▽

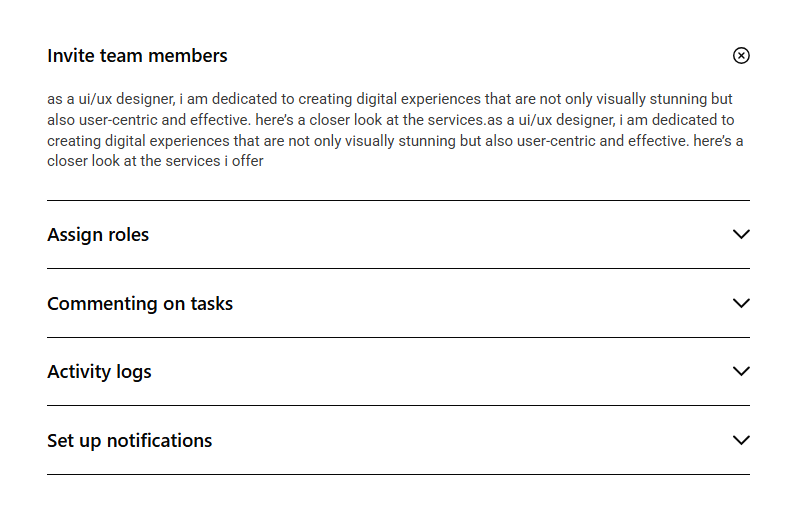Click the chevron icon for Set up notifications
This screenshot has height=522, width=800.
[x=741, y=440]
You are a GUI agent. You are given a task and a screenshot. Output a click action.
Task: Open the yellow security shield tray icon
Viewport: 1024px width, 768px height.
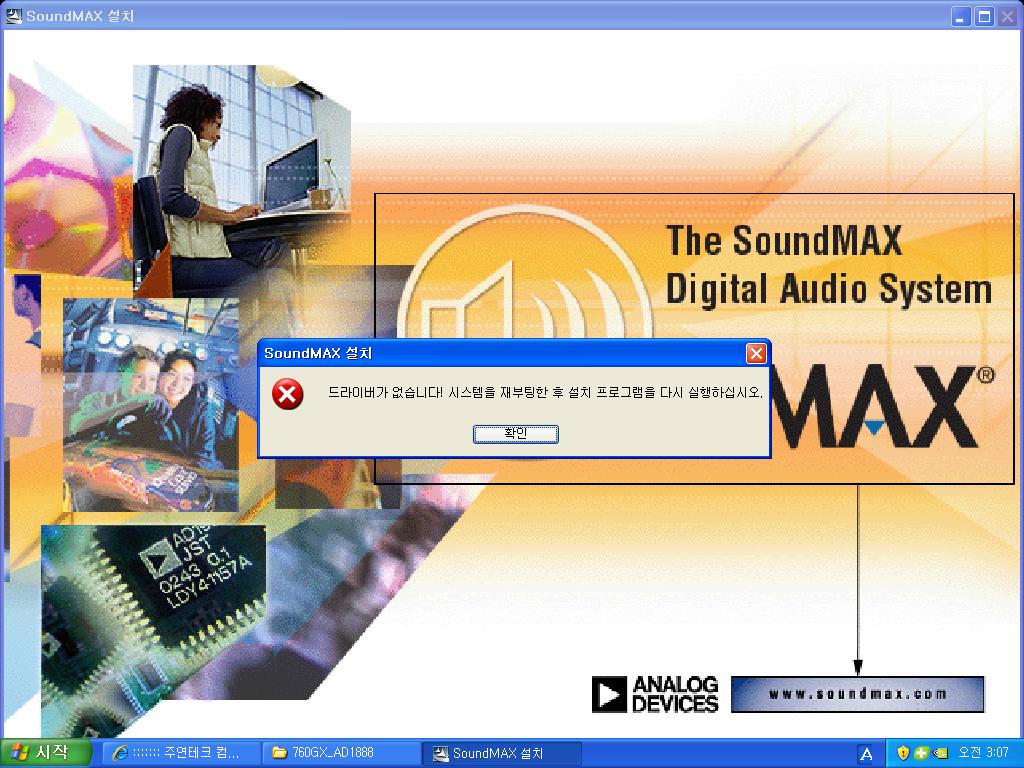pos(903,753)
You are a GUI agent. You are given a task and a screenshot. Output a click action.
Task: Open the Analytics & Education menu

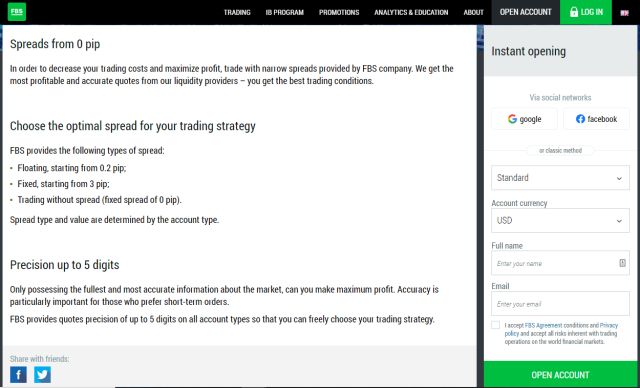pyautogui.click(x=411, y=12)
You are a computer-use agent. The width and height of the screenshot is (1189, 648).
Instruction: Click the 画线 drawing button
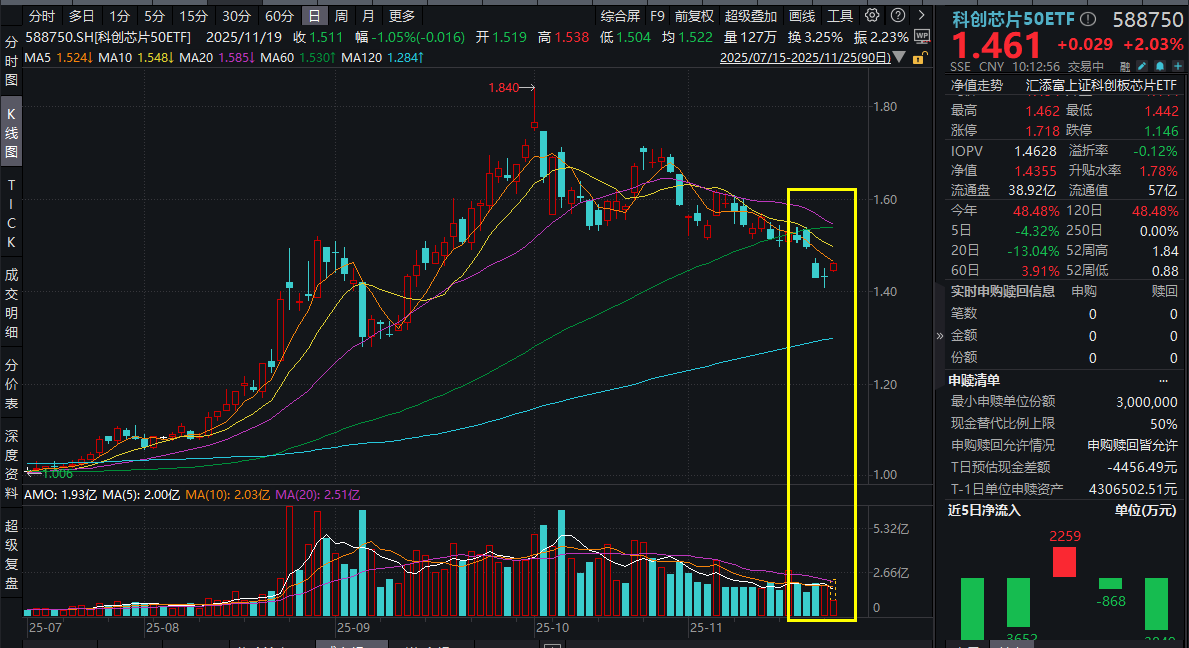click(x=802, y=16)
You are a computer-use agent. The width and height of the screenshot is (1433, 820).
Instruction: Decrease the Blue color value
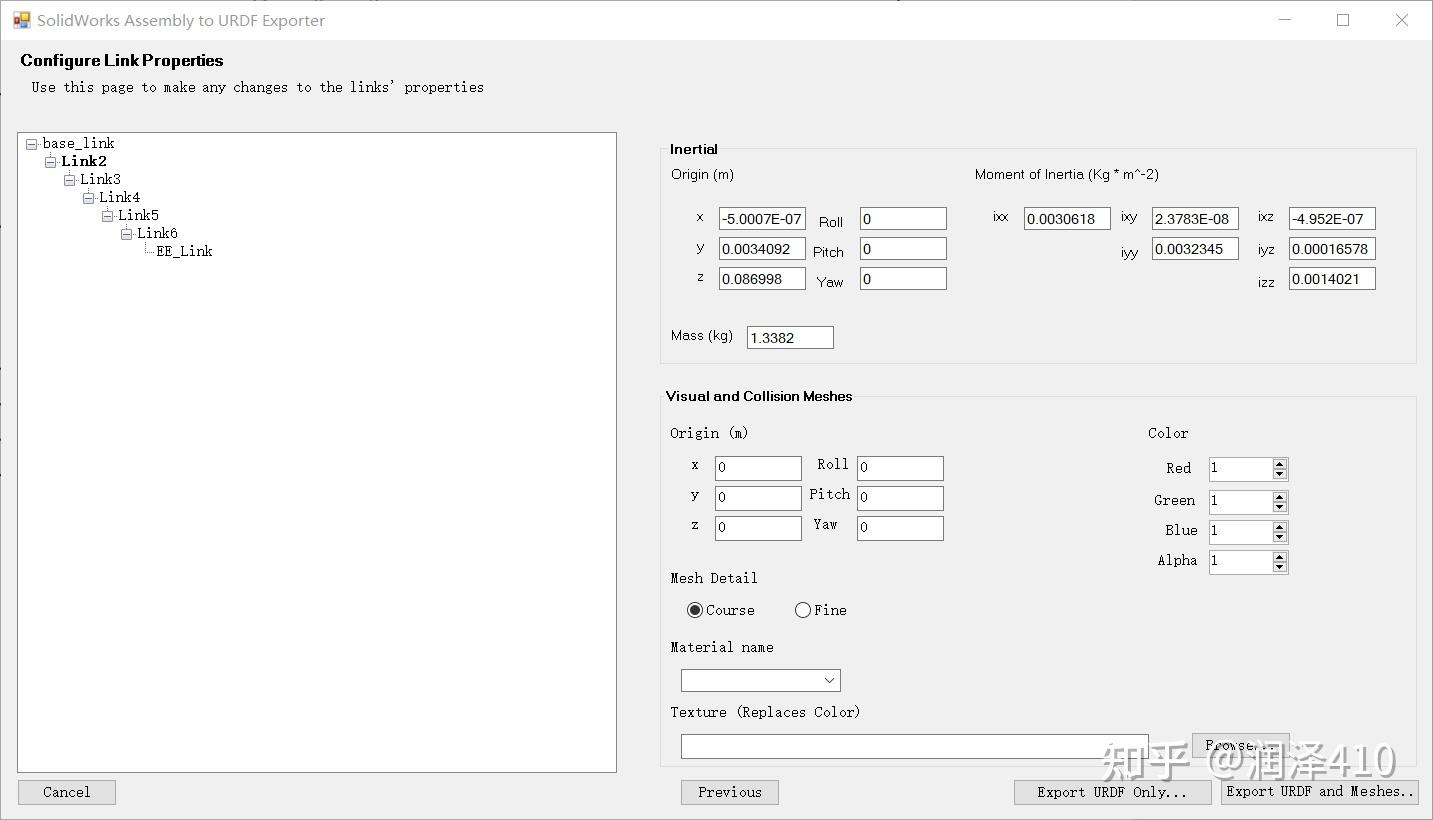1279,537
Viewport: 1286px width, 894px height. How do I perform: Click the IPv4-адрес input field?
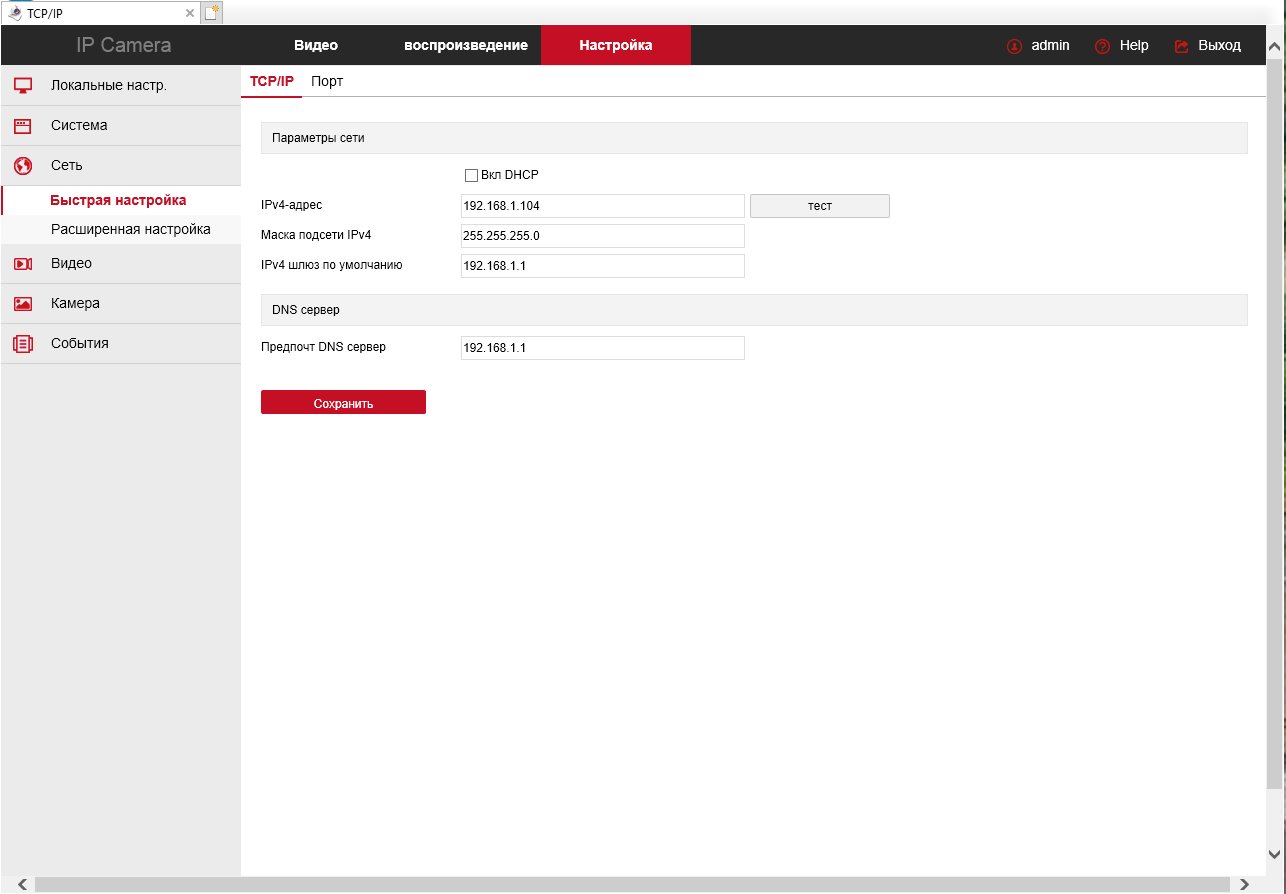[x=602, y=206]
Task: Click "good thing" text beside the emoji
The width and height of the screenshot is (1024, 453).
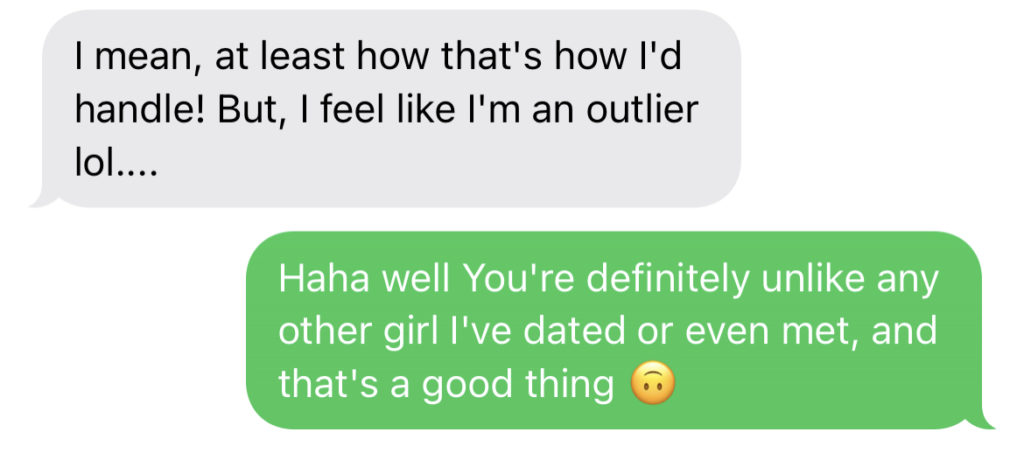Action: coord(517,386)
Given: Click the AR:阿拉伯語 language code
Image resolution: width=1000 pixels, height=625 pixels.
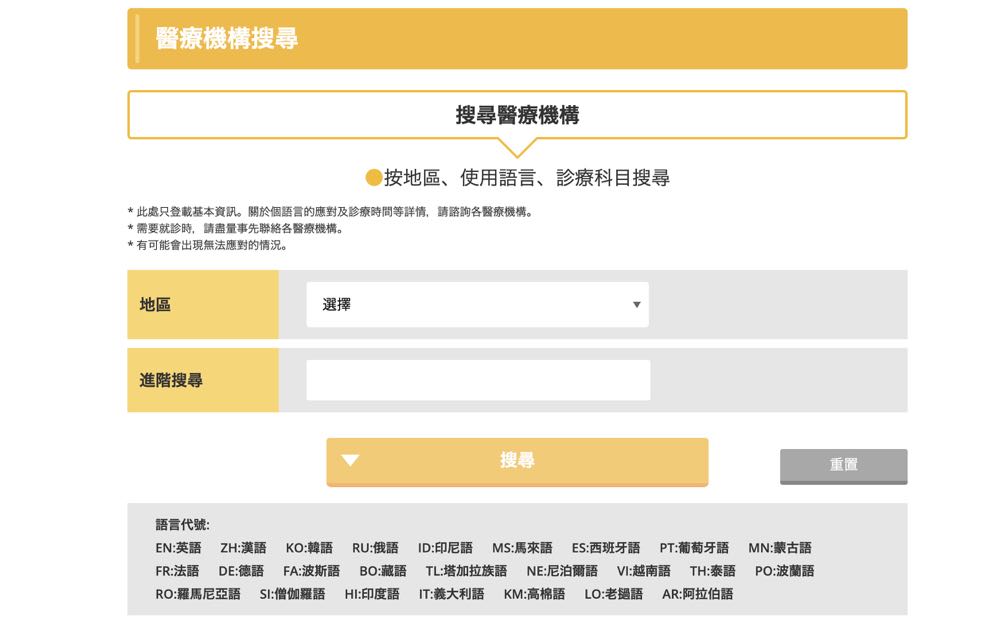Looking at the screenshot, I should pos(697,594).
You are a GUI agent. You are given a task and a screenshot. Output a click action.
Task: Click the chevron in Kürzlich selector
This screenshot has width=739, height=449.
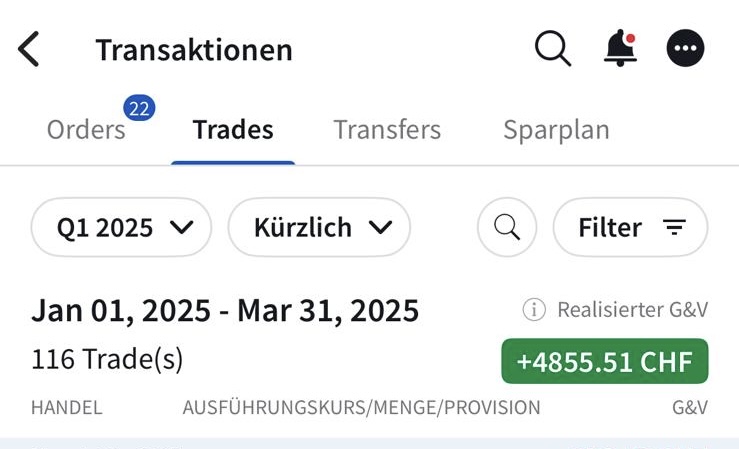(x=380, y=228)
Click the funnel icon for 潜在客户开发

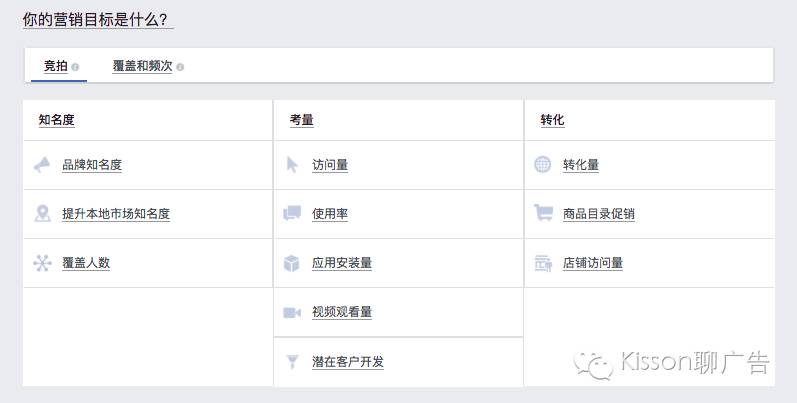tap(292, 362)
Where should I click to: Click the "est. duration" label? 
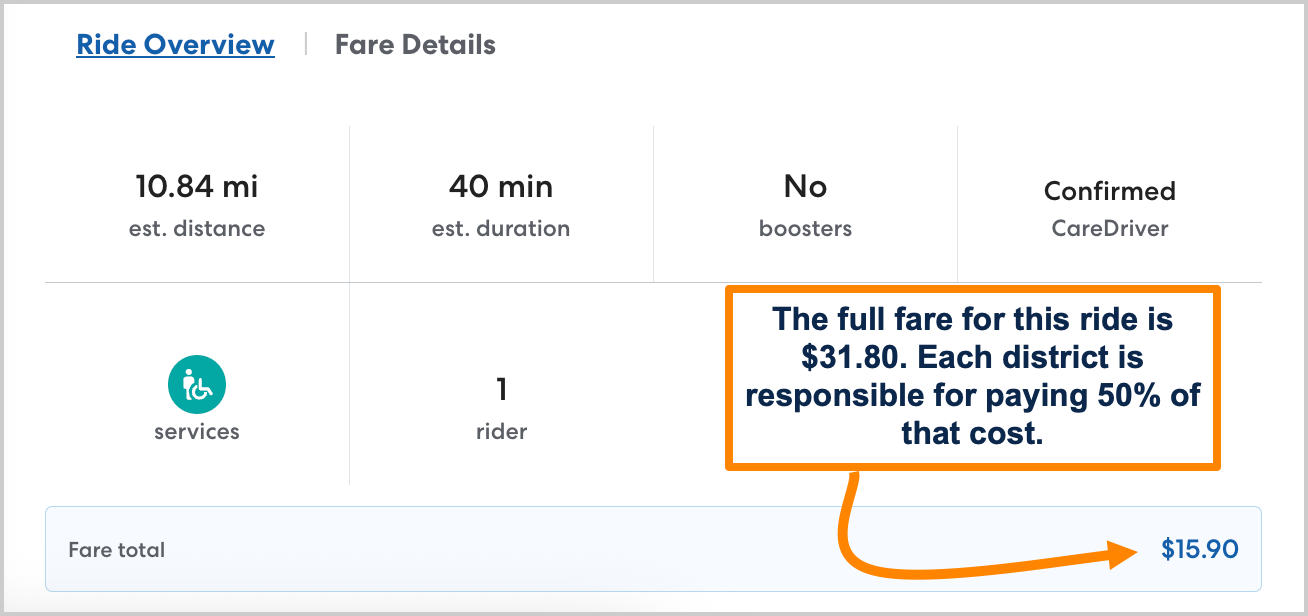[500, 229]
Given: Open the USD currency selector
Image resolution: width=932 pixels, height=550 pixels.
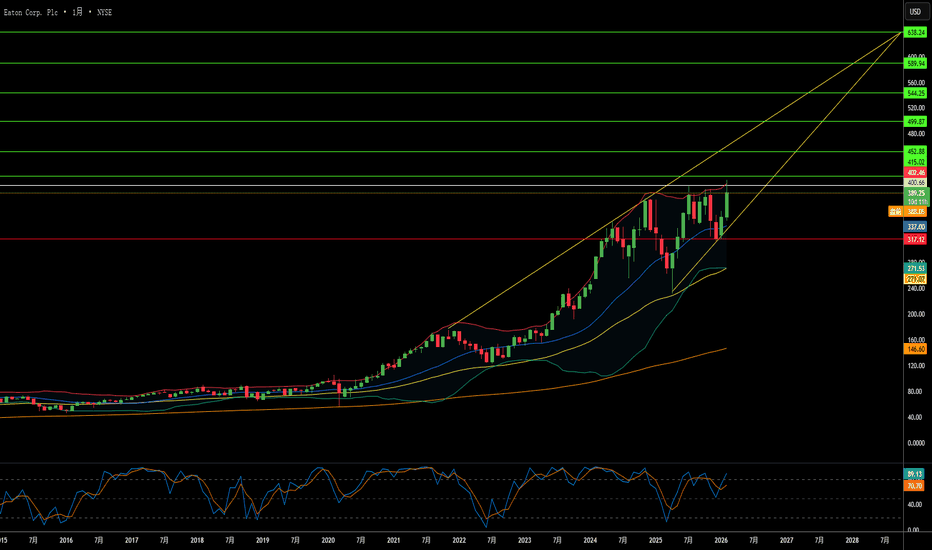Looking at the screenshot, I should tap(914, 11).
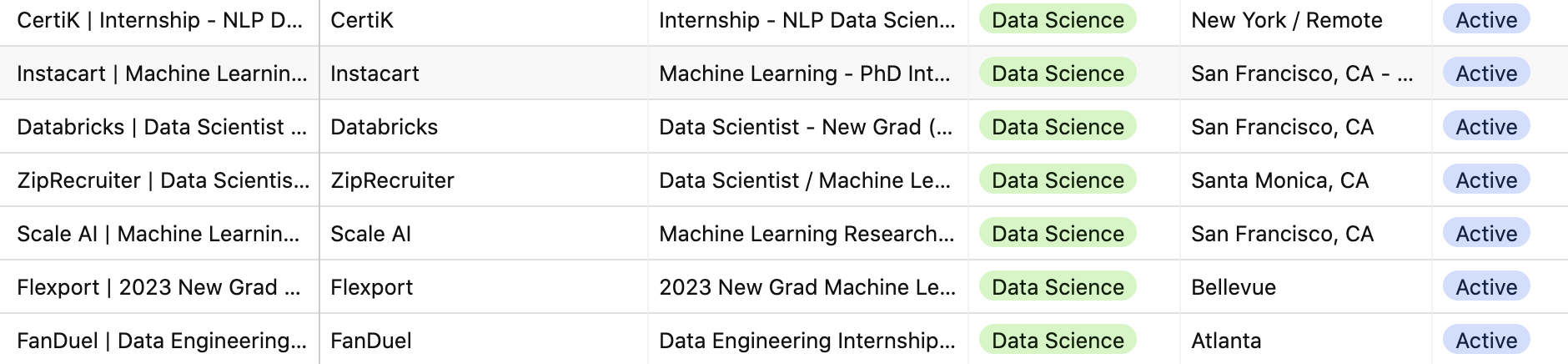Open the FanDuel Data Engineering record

(x=159, y=341)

△

Activity » Starting at the line that holds "Viewport: 1286px width, 894px", reproduce each line through the last one of the listing, and nothing more; the pictures stay out.

Solution for this task »
Viewport: 1286px width, 894px height. How do I perform: Click the IPv4-адрес input field?
[x=602, y=206]
Task: Click "good thing" text beside the emoji
The width and height of the screenshot is (1024, 453).
Action: coord(517,386)
Given: Click the AR:阿拉伯語 language code
Image resolution: width=1000 pixels, height=625 pixels.
Looking at the screenshot, I should pos(697,594).
You are a GUI agent. You are given a task and a screenshot. Output a click action.
Task: Click the chevron in Kürzlich selector
This screenshot has width=739, height=449.
(x=380, y=228)
Click the funnel icon for 潜在客户开发

tap(292, 362)
Where should I click to: Click the "est. duration" label? 
[500, 229]
Given: Open the USD currency selector
Image resolution: width=932 pixels, height=550 pixels.
Looking at the screenshot, I should tap(914, 11).
Open the FanDuel Data Engineering record

(x=159, y=341)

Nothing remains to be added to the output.